- _Action item_
From the data that follows, report the number of lines including "hamburger", and only that number.
====== Data shown ======
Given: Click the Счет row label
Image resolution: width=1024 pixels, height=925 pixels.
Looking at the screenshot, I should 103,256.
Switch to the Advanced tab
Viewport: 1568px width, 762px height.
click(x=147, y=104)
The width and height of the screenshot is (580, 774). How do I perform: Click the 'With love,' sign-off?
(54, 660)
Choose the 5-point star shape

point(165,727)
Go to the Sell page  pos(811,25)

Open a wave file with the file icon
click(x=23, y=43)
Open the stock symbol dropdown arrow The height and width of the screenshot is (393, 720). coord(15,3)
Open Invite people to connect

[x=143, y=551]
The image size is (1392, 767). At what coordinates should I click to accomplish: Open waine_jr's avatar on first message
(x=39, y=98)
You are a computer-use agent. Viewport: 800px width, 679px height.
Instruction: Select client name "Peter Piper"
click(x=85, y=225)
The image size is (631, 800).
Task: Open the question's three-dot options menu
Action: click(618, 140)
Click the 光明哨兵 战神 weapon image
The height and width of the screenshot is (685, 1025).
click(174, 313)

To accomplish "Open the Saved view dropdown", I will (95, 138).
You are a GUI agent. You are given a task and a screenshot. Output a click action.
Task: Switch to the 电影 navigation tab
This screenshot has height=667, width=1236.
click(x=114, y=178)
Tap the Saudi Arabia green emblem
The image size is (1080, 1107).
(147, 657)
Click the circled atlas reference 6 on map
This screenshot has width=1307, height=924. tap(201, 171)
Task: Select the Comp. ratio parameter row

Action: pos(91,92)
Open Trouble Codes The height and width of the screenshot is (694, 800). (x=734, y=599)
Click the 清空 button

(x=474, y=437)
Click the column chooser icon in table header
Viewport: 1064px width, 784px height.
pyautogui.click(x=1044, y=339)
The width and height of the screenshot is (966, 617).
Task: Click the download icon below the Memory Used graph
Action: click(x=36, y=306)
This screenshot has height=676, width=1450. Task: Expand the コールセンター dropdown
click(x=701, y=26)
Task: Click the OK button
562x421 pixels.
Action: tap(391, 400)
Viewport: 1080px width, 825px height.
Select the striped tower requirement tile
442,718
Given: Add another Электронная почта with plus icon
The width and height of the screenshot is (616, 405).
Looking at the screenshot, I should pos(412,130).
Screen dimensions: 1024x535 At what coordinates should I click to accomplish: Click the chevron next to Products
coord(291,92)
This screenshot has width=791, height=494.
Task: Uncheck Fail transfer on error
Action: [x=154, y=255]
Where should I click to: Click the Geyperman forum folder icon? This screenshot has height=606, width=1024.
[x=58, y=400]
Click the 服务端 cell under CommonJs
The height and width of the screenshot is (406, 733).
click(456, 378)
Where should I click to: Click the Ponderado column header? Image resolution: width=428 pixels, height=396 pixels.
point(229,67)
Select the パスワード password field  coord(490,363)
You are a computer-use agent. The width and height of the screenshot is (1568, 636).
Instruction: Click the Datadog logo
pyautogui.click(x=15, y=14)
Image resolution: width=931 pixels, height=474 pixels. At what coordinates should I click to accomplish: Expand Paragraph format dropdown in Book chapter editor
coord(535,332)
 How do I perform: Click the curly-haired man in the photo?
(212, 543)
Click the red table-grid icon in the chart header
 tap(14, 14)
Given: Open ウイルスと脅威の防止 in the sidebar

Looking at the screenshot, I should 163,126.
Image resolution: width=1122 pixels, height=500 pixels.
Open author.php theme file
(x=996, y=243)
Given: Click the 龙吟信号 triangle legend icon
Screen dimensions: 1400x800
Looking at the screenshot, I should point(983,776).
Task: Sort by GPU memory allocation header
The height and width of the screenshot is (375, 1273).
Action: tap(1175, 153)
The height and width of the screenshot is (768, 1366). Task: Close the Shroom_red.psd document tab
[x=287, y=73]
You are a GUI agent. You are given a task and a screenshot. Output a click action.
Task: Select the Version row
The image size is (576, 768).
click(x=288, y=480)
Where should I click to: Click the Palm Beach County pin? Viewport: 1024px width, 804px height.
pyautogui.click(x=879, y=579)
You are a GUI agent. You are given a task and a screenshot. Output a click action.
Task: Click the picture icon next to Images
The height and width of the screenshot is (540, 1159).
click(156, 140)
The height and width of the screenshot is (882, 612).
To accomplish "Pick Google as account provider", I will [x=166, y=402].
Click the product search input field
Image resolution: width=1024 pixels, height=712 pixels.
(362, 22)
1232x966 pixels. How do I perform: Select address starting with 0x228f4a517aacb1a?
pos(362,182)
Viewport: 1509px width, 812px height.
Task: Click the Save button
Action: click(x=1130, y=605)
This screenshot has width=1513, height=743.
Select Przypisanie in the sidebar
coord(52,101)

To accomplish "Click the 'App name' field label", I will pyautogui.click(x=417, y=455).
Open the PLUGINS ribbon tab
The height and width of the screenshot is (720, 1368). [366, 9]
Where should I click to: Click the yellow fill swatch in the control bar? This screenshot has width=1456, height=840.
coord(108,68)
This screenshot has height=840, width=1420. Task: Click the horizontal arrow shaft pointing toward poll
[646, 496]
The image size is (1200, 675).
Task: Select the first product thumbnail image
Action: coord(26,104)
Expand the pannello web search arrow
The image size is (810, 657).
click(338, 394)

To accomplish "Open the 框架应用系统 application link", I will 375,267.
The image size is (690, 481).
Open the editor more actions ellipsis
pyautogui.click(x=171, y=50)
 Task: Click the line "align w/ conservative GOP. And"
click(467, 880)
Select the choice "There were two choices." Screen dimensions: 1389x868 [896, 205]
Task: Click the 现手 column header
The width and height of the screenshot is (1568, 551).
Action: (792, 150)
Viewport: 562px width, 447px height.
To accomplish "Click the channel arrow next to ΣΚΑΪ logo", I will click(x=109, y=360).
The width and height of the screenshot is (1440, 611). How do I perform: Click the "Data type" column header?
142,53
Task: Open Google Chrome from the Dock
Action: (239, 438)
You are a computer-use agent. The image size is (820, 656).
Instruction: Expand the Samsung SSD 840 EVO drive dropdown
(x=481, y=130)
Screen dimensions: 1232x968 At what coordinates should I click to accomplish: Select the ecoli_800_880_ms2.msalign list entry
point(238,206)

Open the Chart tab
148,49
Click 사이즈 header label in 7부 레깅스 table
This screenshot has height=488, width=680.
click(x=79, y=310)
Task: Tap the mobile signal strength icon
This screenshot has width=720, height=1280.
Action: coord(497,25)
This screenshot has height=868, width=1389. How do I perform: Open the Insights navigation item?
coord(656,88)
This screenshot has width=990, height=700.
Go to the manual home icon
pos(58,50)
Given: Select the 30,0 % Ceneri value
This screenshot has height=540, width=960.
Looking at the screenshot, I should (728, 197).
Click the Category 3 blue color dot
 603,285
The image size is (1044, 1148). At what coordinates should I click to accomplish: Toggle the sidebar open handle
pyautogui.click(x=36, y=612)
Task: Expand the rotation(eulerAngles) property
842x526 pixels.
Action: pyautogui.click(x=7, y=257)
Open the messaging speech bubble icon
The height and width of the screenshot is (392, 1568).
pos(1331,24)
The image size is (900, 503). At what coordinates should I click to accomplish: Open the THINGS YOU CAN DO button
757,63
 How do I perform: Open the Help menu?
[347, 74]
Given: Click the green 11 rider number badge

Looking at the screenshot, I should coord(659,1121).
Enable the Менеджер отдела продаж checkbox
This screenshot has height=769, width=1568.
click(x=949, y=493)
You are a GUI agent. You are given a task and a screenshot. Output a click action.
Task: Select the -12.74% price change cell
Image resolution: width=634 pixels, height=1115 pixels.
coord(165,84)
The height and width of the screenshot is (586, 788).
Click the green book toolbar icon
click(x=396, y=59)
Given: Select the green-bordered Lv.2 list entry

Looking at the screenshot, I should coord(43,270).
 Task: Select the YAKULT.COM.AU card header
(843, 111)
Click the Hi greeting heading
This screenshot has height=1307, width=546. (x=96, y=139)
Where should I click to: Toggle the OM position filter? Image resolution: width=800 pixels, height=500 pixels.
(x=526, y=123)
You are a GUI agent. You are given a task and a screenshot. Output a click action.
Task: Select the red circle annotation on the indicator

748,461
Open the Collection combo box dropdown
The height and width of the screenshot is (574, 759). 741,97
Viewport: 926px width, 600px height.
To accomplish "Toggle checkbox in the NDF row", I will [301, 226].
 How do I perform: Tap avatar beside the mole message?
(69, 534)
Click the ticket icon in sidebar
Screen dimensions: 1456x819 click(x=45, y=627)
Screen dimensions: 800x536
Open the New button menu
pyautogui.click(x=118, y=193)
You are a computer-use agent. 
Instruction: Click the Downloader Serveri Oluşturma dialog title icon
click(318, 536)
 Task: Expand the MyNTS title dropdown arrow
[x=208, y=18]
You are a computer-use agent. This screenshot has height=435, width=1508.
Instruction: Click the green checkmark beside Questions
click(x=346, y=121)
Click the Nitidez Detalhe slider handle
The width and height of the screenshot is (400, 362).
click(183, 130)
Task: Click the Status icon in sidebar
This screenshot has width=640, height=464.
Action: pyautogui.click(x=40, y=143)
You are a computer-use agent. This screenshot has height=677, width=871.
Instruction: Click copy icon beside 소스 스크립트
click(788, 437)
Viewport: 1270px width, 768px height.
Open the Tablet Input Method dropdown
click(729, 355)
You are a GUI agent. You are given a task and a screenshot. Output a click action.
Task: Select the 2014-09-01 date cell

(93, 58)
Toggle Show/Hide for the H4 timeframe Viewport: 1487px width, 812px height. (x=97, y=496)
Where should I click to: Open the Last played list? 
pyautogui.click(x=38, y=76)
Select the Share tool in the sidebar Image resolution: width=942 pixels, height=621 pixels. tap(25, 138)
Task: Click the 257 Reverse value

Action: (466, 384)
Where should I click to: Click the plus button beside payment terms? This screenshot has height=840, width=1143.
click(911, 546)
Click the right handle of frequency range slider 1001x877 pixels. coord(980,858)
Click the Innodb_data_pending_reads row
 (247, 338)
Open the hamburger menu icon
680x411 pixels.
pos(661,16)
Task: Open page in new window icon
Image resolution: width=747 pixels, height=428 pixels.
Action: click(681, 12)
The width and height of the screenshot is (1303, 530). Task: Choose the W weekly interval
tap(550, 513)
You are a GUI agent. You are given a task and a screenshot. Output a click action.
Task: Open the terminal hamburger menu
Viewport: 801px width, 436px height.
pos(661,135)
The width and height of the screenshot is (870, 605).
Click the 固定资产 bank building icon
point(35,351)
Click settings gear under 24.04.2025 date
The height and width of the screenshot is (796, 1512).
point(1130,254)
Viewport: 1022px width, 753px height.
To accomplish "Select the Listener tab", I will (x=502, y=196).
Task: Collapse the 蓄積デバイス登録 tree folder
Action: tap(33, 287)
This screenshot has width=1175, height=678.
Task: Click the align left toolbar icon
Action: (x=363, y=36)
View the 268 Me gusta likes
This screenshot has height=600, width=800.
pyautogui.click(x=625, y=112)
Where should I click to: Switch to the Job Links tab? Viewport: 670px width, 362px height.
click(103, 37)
======
- _Written answer_
2